(Saved entries)
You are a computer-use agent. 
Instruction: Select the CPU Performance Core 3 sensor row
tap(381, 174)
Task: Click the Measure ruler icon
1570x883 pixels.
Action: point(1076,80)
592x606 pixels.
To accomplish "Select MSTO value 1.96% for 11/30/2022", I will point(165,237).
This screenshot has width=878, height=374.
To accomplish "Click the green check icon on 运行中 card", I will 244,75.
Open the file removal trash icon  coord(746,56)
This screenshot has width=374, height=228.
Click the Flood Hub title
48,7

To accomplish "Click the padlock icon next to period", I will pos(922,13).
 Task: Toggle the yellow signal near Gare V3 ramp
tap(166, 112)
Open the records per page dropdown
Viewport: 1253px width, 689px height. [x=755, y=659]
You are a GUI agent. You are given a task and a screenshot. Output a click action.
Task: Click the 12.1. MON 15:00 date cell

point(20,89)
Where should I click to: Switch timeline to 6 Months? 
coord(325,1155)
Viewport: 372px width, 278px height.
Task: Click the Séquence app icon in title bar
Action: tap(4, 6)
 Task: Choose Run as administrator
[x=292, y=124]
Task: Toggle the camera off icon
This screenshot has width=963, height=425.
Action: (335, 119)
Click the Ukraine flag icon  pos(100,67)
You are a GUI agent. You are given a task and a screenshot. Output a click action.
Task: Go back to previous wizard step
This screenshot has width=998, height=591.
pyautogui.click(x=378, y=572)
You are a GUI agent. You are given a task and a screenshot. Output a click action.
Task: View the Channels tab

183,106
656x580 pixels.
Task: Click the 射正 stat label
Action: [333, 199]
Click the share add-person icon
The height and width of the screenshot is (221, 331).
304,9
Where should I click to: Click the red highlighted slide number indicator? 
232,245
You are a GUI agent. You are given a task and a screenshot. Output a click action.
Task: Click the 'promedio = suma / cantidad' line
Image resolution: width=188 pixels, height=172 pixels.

#### WHAT TO DO:
Lines that contain "will" are to be copied from the records above.

#### EXPECTED OUTPUT:
To accomplish "Select MSTO value 1.96% for 11/30/2022", I will point(165,237).
To accomplish "Click the green check icon on 运行中 card", I will 244,75.
To accomplish "Click the padlock icon next to period", I will pos(922,13).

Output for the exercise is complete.